-------- Materials provided --------

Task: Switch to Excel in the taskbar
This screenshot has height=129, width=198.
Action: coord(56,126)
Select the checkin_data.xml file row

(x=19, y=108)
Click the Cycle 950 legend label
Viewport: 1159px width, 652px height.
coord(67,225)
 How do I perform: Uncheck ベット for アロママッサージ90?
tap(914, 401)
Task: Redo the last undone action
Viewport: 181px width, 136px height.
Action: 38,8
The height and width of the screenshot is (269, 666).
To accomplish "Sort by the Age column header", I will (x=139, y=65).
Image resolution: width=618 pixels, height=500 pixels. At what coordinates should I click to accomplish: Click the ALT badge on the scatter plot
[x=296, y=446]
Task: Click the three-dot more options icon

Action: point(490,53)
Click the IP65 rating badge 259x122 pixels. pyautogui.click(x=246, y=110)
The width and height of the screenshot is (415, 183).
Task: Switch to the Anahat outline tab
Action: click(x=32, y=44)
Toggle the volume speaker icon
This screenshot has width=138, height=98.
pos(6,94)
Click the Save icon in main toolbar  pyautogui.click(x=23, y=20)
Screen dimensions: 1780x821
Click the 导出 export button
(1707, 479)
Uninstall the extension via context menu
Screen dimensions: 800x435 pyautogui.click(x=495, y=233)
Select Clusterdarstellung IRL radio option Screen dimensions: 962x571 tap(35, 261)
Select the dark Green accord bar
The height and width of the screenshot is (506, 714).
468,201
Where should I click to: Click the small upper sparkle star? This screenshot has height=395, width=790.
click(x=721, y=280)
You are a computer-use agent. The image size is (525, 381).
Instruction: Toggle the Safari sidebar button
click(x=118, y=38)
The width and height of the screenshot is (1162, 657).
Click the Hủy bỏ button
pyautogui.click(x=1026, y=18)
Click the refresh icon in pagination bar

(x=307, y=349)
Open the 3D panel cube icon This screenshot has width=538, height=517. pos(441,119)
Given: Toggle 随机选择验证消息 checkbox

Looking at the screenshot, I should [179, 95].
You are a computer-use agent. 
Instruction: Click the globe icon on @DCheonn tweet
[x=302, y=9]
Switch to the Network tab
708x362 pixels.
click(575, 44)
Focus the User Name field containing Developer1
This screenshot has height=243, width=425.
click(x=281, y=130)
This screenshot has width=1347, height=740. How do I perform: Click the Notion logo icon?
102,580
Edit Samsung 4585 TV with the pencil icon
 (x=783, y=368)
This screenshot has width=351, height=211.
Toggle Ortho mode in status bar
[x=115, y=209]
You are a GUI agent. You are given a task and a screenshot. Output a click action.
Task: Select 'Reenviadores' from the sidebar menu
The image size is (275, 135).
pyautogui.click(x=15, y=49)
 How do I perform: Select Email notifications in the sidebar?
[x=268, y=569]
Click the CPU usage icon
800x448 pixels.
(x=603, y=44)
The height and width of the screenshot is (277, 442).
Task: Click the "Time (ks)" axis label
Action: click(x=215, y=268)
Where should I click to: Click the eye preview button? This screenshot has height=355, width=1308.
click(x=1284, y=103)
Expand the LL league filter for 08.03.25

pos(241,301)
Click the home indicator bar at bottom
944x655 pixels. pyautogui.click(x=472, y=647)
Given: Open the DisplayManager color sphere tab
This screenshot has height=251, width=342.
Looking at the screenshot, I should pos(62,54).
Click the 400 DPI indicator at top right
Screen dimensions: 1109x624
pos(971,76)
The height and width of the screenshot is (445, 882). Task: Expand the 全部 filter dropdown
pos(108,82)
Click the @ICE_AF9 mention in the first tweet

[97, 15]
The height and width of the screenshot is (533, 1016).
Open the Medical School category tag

--------

● **Task description**:
Every entry above should come back exactly as written.

● **Solution for this problem**:
Task: Switch to Excel in the taskbar
This screenshot has height=129, width=198.
Action: coord(56,126)
Select the checkin_data.xml file row

(x=19, y=108)
Click the Cycle 950 legend label
Viewport: 1159px width, 652px height.
coord(67,225)
 How do I perform: Uncheck ベット for アロママッサージ90?
tap(914, 401)
Task: Redo the last undone action
Viewport: 181px width, 136px height.
Action: 38,8
The height and width of the screenshot is (269, 666).
To accomplish "Sort by the Age column header", I will (x=139, y=65).
Image resolution: width=618 pixels, height=500 pixels. At what coordinates should I click to accomplish: Click the ALT badge on the scatter plot
[x=296, y=446]
Task: Click the three-dot more options icon

Action: point(490,53)
Click the IP65 rating badge 259x122 pixels. pyautogui.click(x=246, y=110)
The width and height of the screenshot is (415, 183).
Task: Switch to the Anahat outline tab
Action: click(x=32, y=44)
Toggle the volume speaker icon
This screenshot has width=138, height=98.
pos(6,94)
Click the Save icon in main toolbar  pyautogui.click(x=23, y=20)
Screen dimensions: 1780x821
Click the 导出 export button
(1707, 479)
Uninstall the extension via context menu
Screen dimensions: 800x435 pyautogui.click(x=495, y=233)
Select Clusterdarstellung IRL radio option Screen dimensions: 962x571 tap(35, 261)
Select the dark Green accord bar
The height and width of the screenshot is (506, 714).
468,201
Where should I click to: Click the small upper sparkle star? This screenshot has height=395, width=790.
click(x=721, y=280)
You are a computer-use agent. The image size is (525, 381).
Instruction: Toggle the Safari sidebar button
click(x=118, y=38)
The width and height of the screenshot is (1162, 657).
Click the Hủy bỏ button
pyautogui.click(x=1026, y=18)
Click the refresh icon in pagination bar

(x=307, y=349)
Open the 3D panel cube icon This screenshot has width=538, height=517. pos(441,119)
Given: Toggle 随机选择验证消息 checkbox

Looking at the screenshot, I should [179, 95].
You are a computer-use agent. 
Instruction: Click the globe icon on @DCheonn tweet
[x=302, y=9]
Switch to the Network tab
708x362 pixels.
click(575, 44)
Focus the User Name field containing Developer1
This screenshot has height=243, width=425.
click(x=281, y=130)
This screenshot has width=1347, height=740. How do I perform: Click the Notion logo icon?
102,580
Edit Samsung 4585 TV with the pencil icon
 (x=783, y=368)
This screenshot has width=351, height=211.
Toggle Ortho mode in status bar
[x=115, y=209]
You are a GUI agent. You are given a task and a screenshot. Output a click action.
Task: Select 'Reenviadores' from the sidebar menu
The image size is (275, 135).
pyautogui.click(x=15, y=49)
 How do I perform: Select Email notifications in the sidebar?
[x=268, y=569]
Click the CPU usage icon
800x448 pixels.
(x=603, y=44)
The height and width of the screenshot is (277, 442).
Task: Click the "Time (ks)" axis label
Action: click(x=215, y=268)
Where should I click to: Click the eye preview button? This screenshot has height=355, width=1308.
click(x=1284, y=103)
Expand the LL league filter for 08.03.25

pos(241,301)
Click the home indicator bar at bottom
944x655 pixels. pyautogui.click(x=472, y=647)
Given: Open the DisplayManager color sphere tab
This screenshot has height=251, width=342.
Looking at the screenshot, I should pos(62,54).
Click the 400 DPI indicator at top right
Screen dimensions: 1109x624
pos(971,76)
The height and width of the screenshot is (445, 882). Task: Expand the 全部 filter dropdown
pos(108,82)
Click the @ICE_AF9 mention in the first tweet

[97, 15]
The height and width of the screenshot is (533, 1016).
Open the Medical School category tag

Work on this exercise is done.